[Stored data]

** Begin **

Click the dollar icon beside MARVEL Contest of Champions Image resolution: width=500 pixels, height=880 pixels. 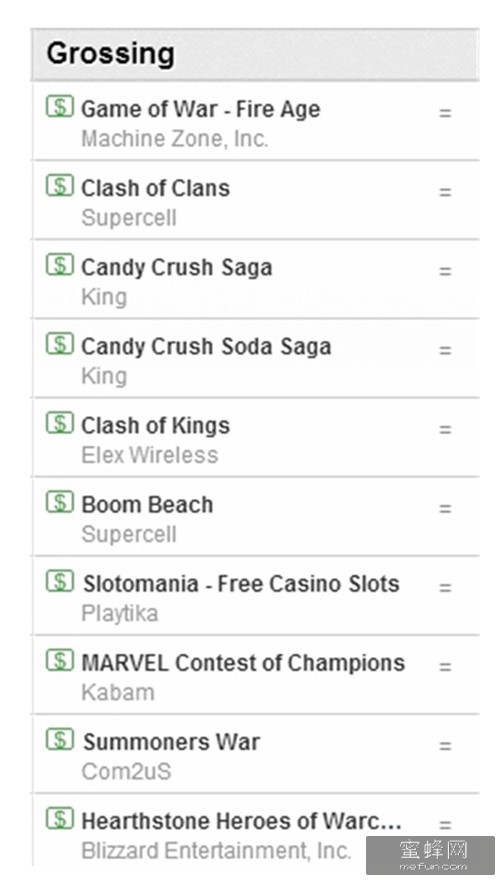point(59,660)
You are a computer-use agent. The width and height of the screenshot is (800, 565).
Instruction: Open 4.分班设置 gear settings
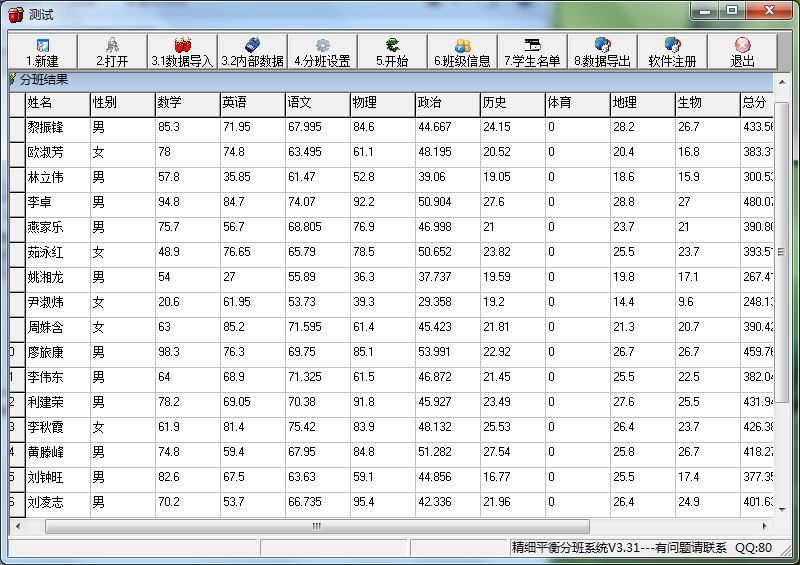click(322, 52)
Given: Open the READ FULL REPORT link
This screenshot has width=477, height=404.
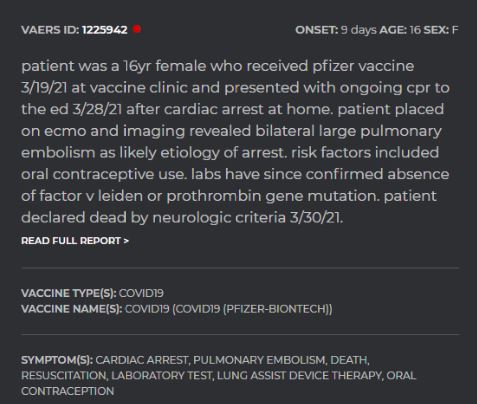Looking at the screenshot, I should click(x=75, y=241).
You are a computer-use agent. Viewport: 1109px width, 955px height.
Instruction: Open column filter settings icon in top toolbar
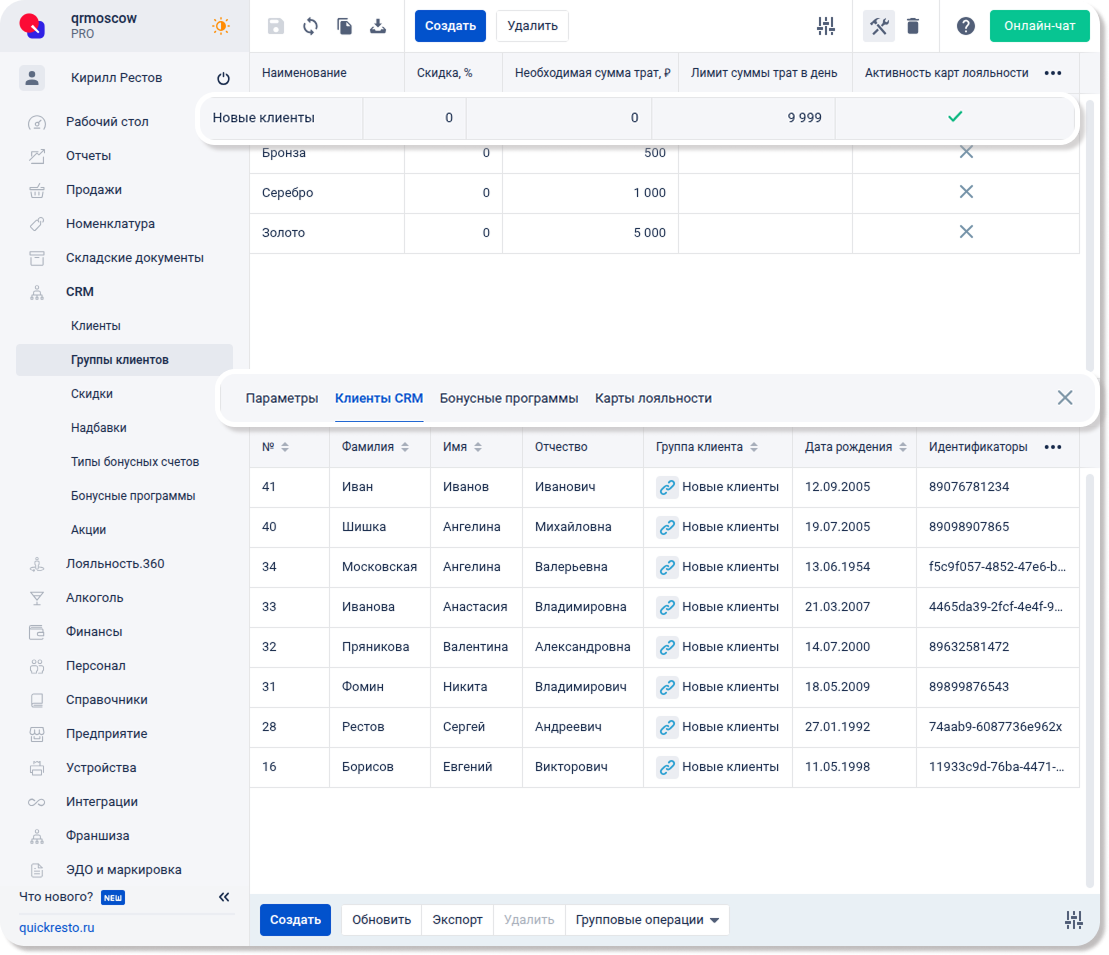point(825,26)
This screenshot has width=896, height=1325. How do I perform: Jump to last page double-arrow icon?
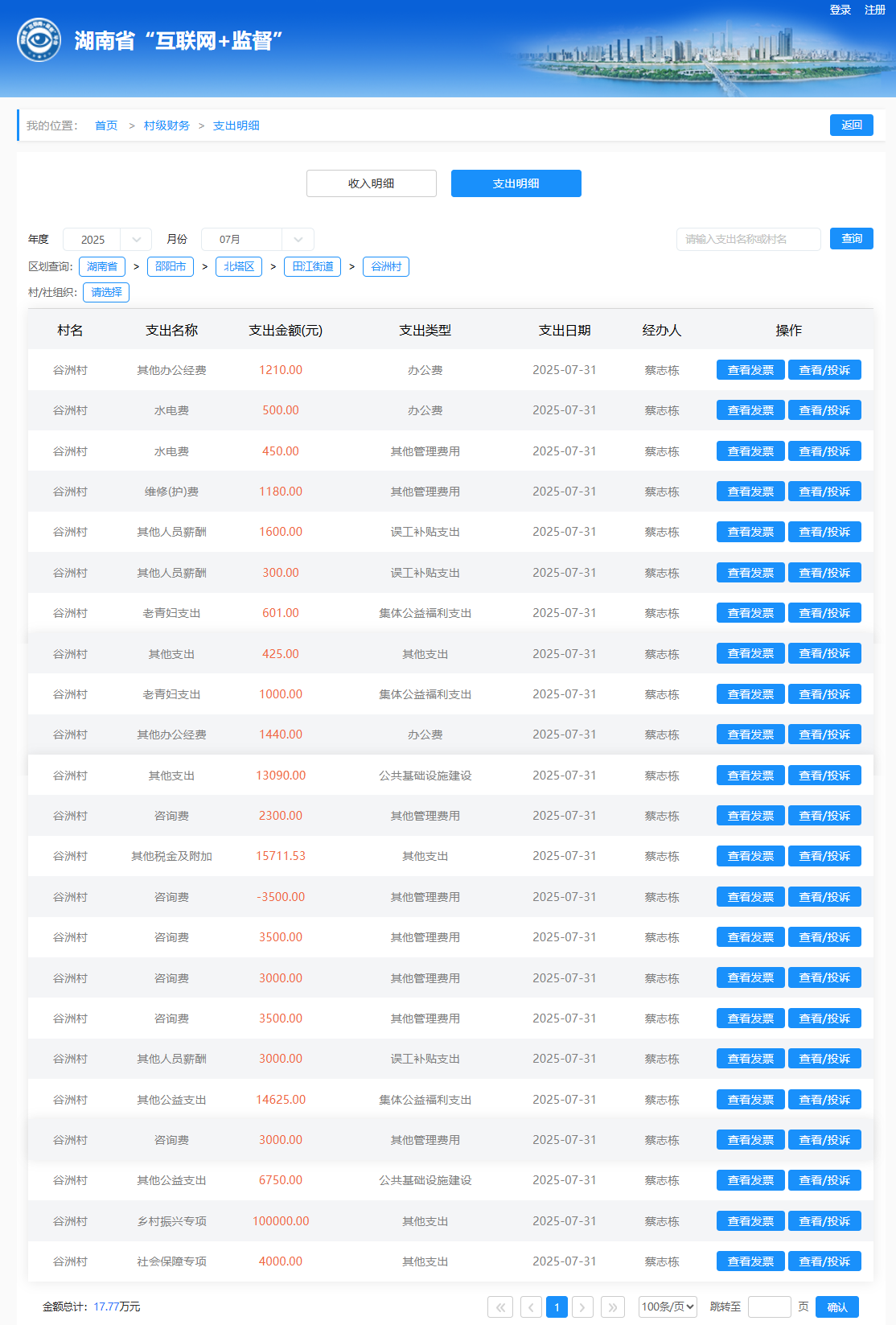click(613, 1307)
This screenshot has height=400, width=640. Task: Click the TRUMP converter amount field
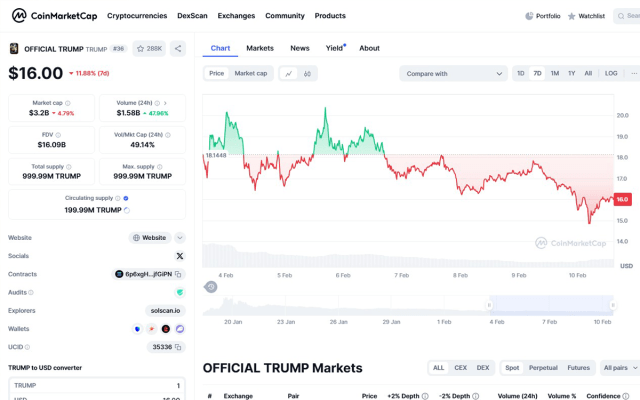click(x=97, y=385)
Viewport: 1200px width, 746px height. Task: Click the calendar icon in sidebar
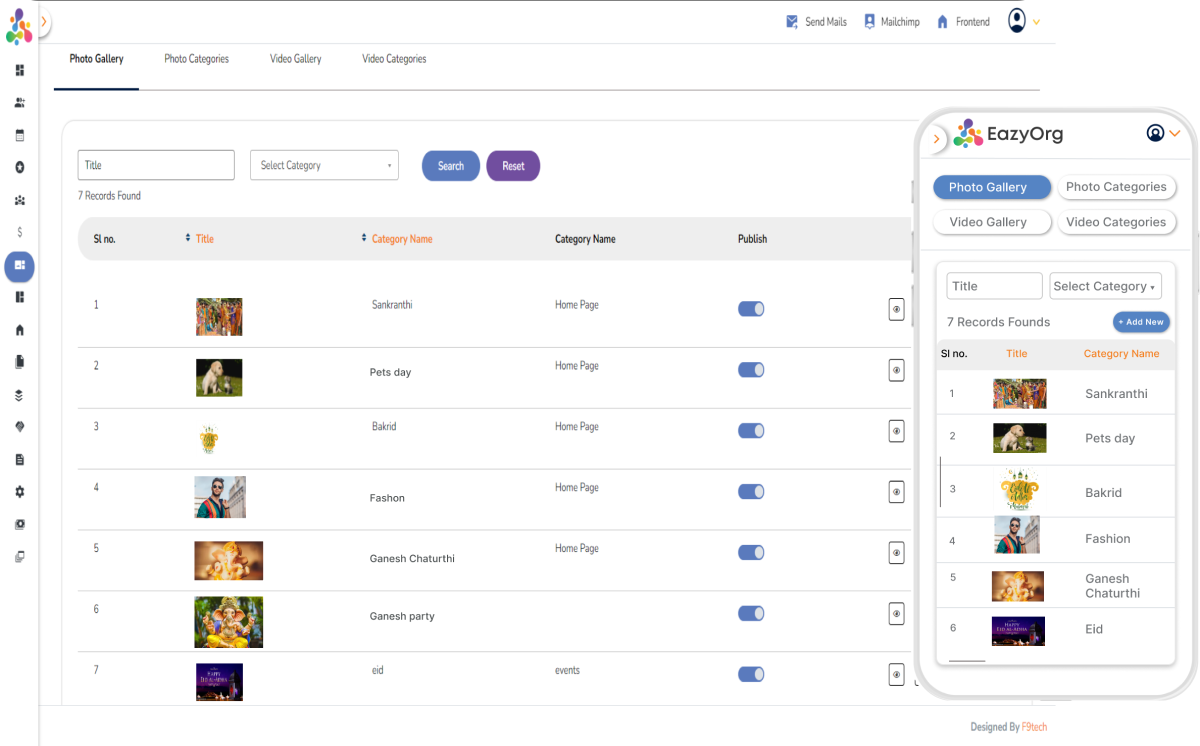pyautogui.click(x=20, y=135)
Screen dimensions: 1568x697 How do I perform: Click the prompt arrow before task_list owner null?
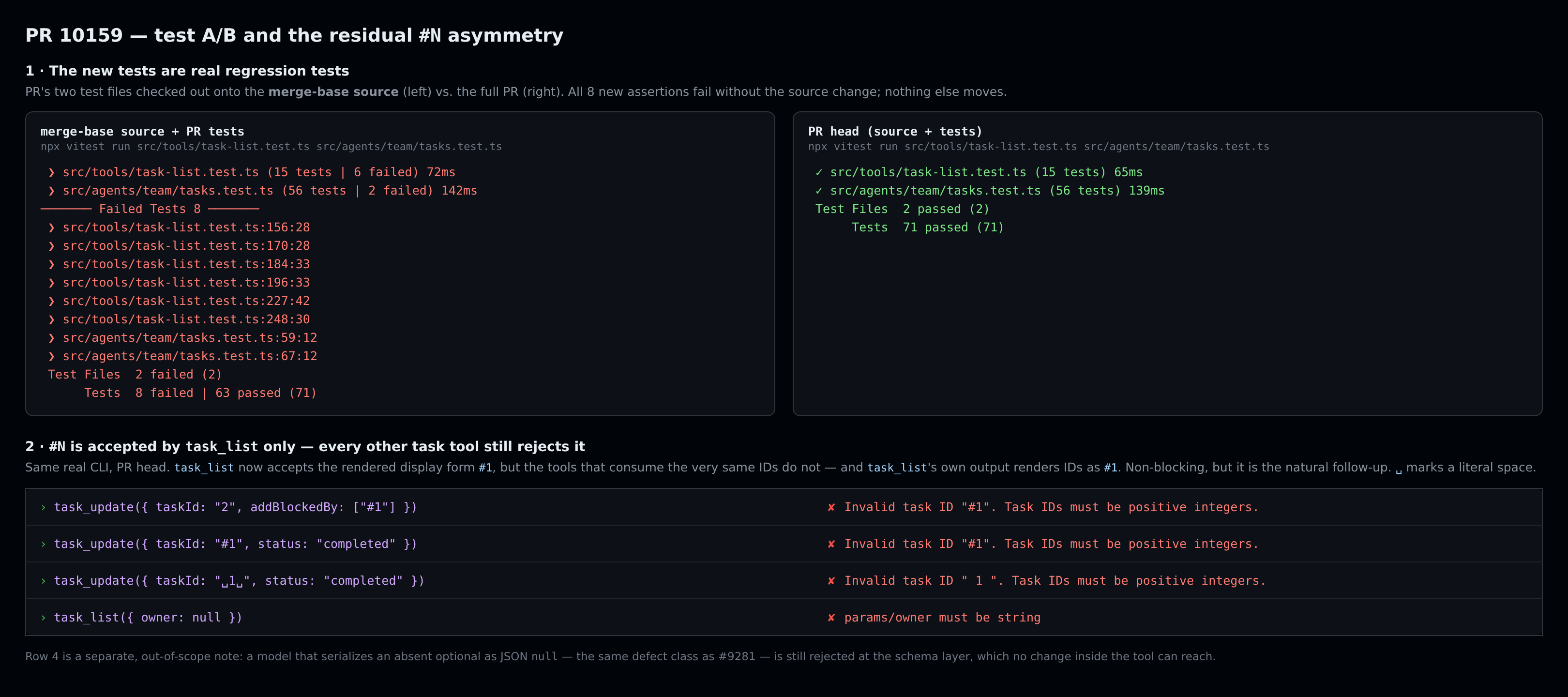pyautogui.click(x=43, y=618)
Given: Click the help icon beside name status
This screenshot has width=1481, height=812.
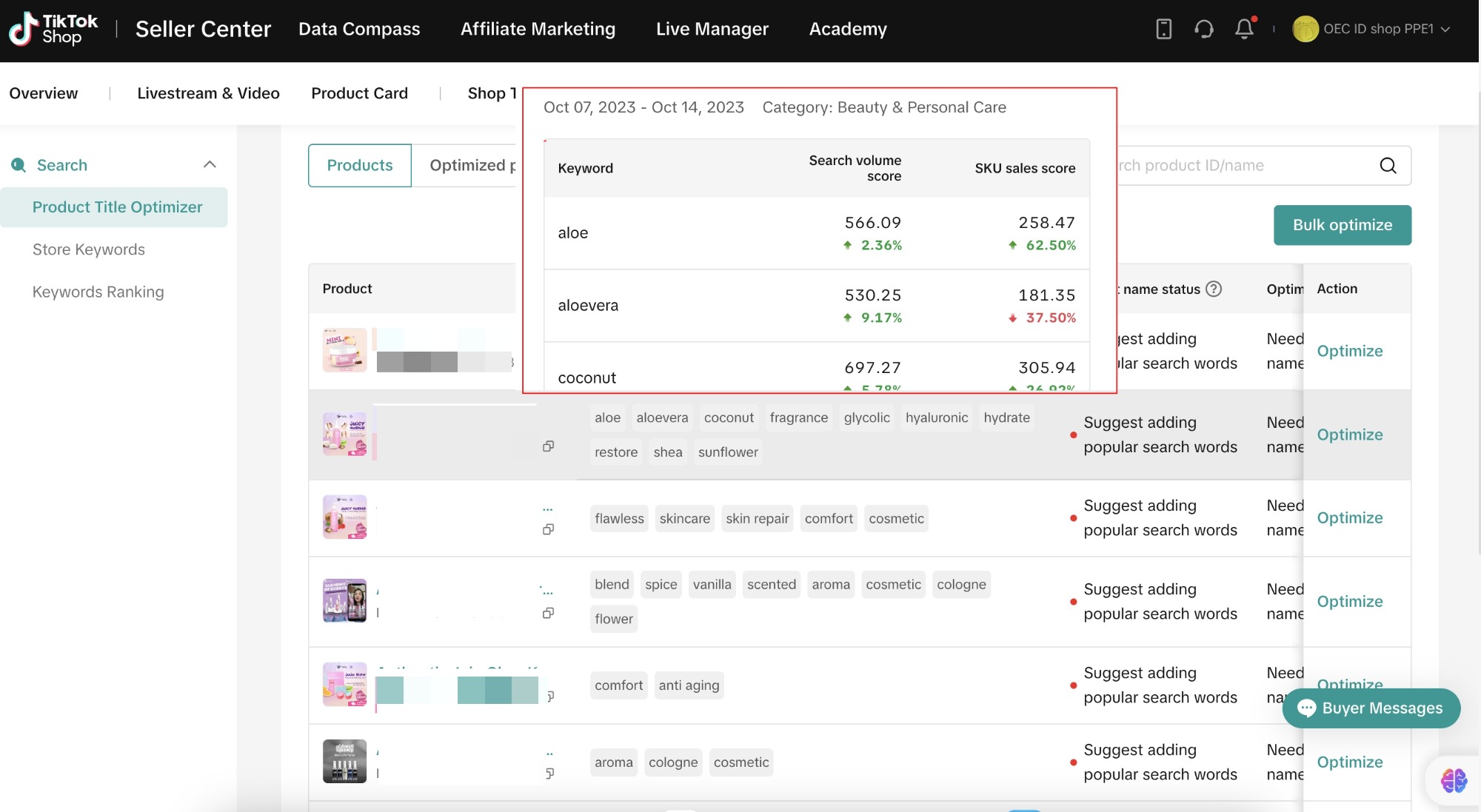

** End **

*WHAT IS BEING ASKED*: Can you rewrite the stretch of data from the line containing "You are a computer-use agent. Viewport: 1109px" through the end, swapping "icon" for "symbol" everywhere and changing nothing else? Leave the pictures out.

*ANSWER TO THIS PROBLEM*:
You are a computer-use agent. Viewport: 1109px width, 955px height.
Instruction: Open column filter settings symbol in top toolbar
point(825,26)
This screenshot has width=896, height=1325. How do I perform: Jump to last page double-arrow symbol?
click(613, 1307)
This screenshot has height=400, width=640. Task: Click the TRUMP converter amount field
click(x=97, y=385)
Viewport: 1200px width, 746px height. Task: Click the calendar symbol in sidebar
pyautogui.click(x=20, y=135)
Screen dimensions: 1568x697 How do I perform: Click the prompt arrow before task_list owner null?
pyautogui.click(x=43, y=618)
Given: Click the help symbol beside name status
This screenshot has width=1481, height=812.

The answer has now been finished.